== ESERCIZIO SCRITTO A ==
Traduci in inglese questa frase del brano del documento sulla controversia tra l’A.S.A. e il Comune di L’Aquila: «L’adito T.A.R. Abruzzo, L’Aquila, riuniti i due ricorsi, con sentenza n. 391/2012 del 6 giugno 2012 li dichiarava inammissibili per difetto di giurisdizione, per avere le contestazioni ivi contenute a oggetto la spettanza o meno di somme di denaro.»
== ESERCIZIO SCRITTO B ==
Scrivi il seguito del brano del documento sulla controversia tra l’A.S.A. e il Comune di L’Aquila, riprendendo subito dopo l’ultima frase riportata.

== BRANO DEL DOCUMENTO ==
══════

1.5. Il provvedimento adottato dal Commissario ad acta , di cui al verbale n. 1 del 12 ottobre 2006, non si rivelava, tuttavia, integralmente satisfattivo delle pretese dell’A.S.A, atteso che il Commissario disponeva sì la reintegra dei terreni, ma non provvedeva sulla restituzione dei canoni percepiti dal Comune, né sugli indennizzi, operando – lamenta ancora l’A.S.A. – una compensazione tra le somme dovute dal Comune con somme che sarebbero state percepite dall’Amministrazione Separata a titolo di canoni di concessione e, comunque, errando nei calcoli.

2. Di conseguenza l’A.S.A. proponeva ricorso contro la determinazione commissariale, lamentando come la stessa non avesse disposto la restituzione dei canoni e indennizzi ottenuti dal Comune dagli occupanti;
in parallelo, un distinto ricorso veniva proposto dal Comune di L’Aquila avverso la riferita determinazione commissariale, nella parte in cui aveva disposto la reintegra in favore della collettività di Assergi delle terre civiche e accertato la debenza di somme a carico del Comune stesso e in favore dell’A.S.A. per complessivi € 266.063.00.

2.1. L’adito T.A.R. Abruzzo, L’Aquila, riuniti i due ricorsi, con sentenza n. 391/2012 del 6 giugno 2012 li dichiarava inammissibili per difetto di giurisdizione, per avere le contestazioni ivi contenute a oggetto la spettanza o meno di somme di denaro.

2.2. Sia l’appello principale dell’A.S.A. contro la sentenza n. 391/2012 cit., sia l’appello incidentale interposto dal Comune di L’Aquila venivano accolti da questo Consiglio con sentenza della Sez. IV n. 3453/2013 del 25 giugno 2013, la quale restituiva gli atti al primo giudice.

2.3. A seguito della riassunzione del giudizio da parte della sola Amministrazione Separata, l’adito T.A.R. Abruzzo, L’Aquila, con la sentenza n. 352/2021 oggetto del presente gravame ha annullato il provvedimento del Commissario ad acta , sia sotto il profilo della disposta reintegra, sia sotto quello della quantificazione di canoni e indennizzi: della prima, in quanto la reintegra non potrebbe essere disposta fino a quando il Commissario per gli Usi Civici, adito dalla stessa A.S.A. con ricorso n. 47 del 1993, non si sia pronunciato sulla natura e consistenza dei terreni contesi;
dei secondi, poiché la loro quantificazione sarebbe viziata da difetto di motivazione.

══════

== CONTENUTO DEL DATASET ==

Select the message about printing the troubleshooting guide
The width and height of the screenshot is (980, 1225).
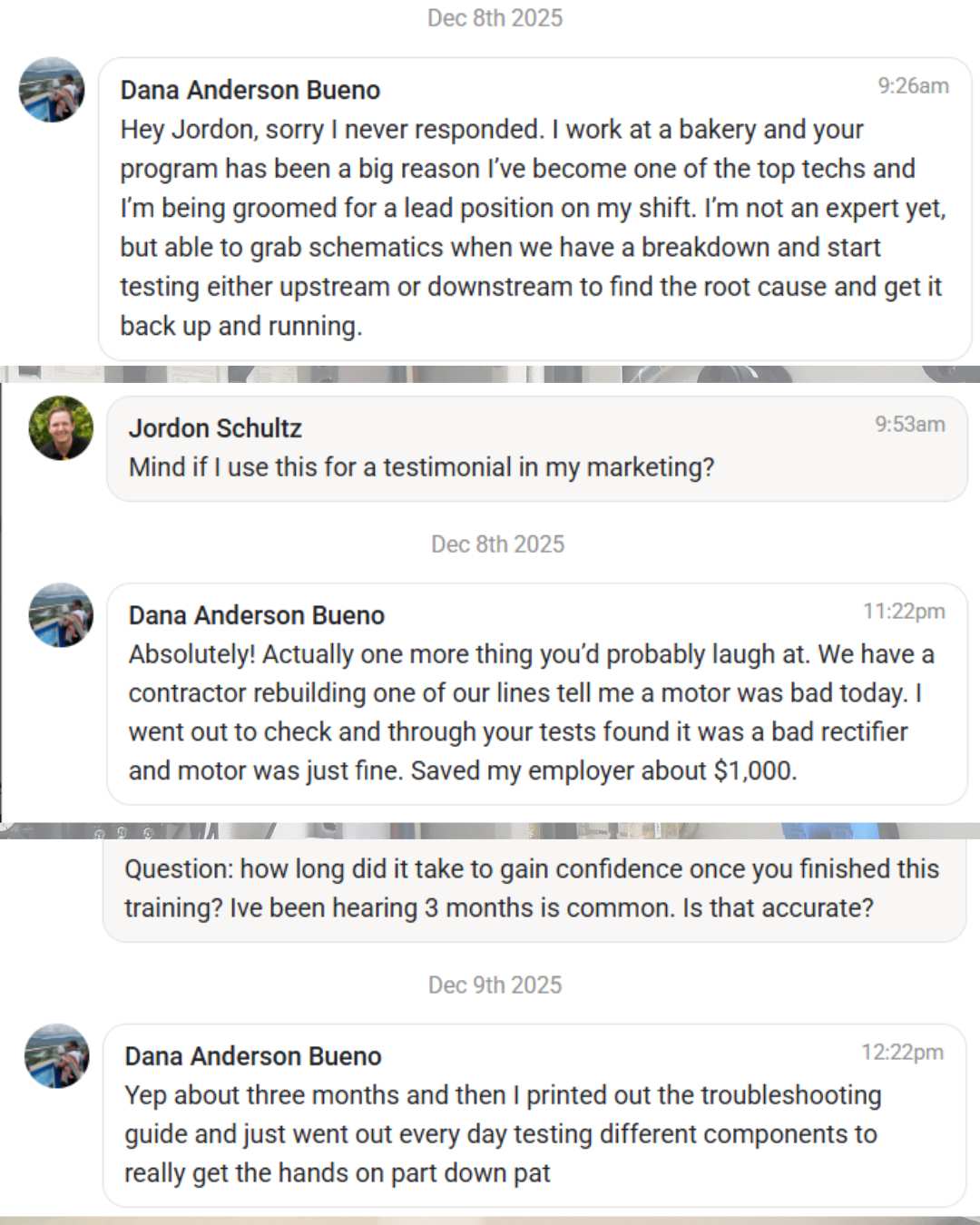click(x=503, y=1134)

══════

== RISPOSTA SCRITTA A ==
The T.A.R. Abruzzo, L’Aquila, before which the appeals had been brought, joined the two appeals and, by judgment no. 391/2012 of June 6, 2012, declared them inadmissible for lack of jurisdiction, since the challenges they contained concerned whether or not sums of money were due.

== RISPOSTA SCRITTA B ==
2.4. Peraltro – lamenta ancora l’A.S.A. – la sentenza appellata ha escluso la possibilità di un rinnovato esercizio del potere ad opera del Commissario:

a) per l’assenza di un accertamento della reale natura dei terreni da parte del Commissario per gli usi civici, investito della questione con ricorso n. 47 del 1993 promosso dalla stessa A.S.A., che, secondo il primo giudice, è pregiudiziale dal punto di vista logico-giuridico rispetto all’eventuale disposizione della reintegra;

b) perché la domanda dell’A.S.A. di pagamento di canoni ed indennizzi ha ad oggetto l’adozione di atti paritetici, la cui cognizione risulta attribuita al G.O., senza che la valutazione della giurisdizione implicitamente effettuata dal Tribunale nel giudizio sul silenzio definito con la sentenza n. 891/2004 possa coprire con il giudicato il difetto di giurisdizione esistente sulla pretesa sostanziale azionata dall’Amministrazione Separata.

3. Nell’appello l’A.S.A. ha contestato per più profili la sentenza impugnata, deducendo con un unico motivo le censure di: violazione del principio di effettività della tutela giurisdizionale (inteso come attitudine del processo a garantire realmente la tutela della posizione giuridica protetta dal diritto sostanziale), così come statuito dall’art.1 c.p.a.;
violazione dei principi del diritto europeo, richiamati espressamente dalla norma ricordata e, specificamente, di quelli di cui agli artt. 20, 21 e 47 della Carta di Nizza, i quali sanciscono il principio di uguaglianza dinanzi alle leggi, di non discriminazione ed il principio della tutela giurisdizionale effettiva;
violazione del principio della ragionevole durata del processo.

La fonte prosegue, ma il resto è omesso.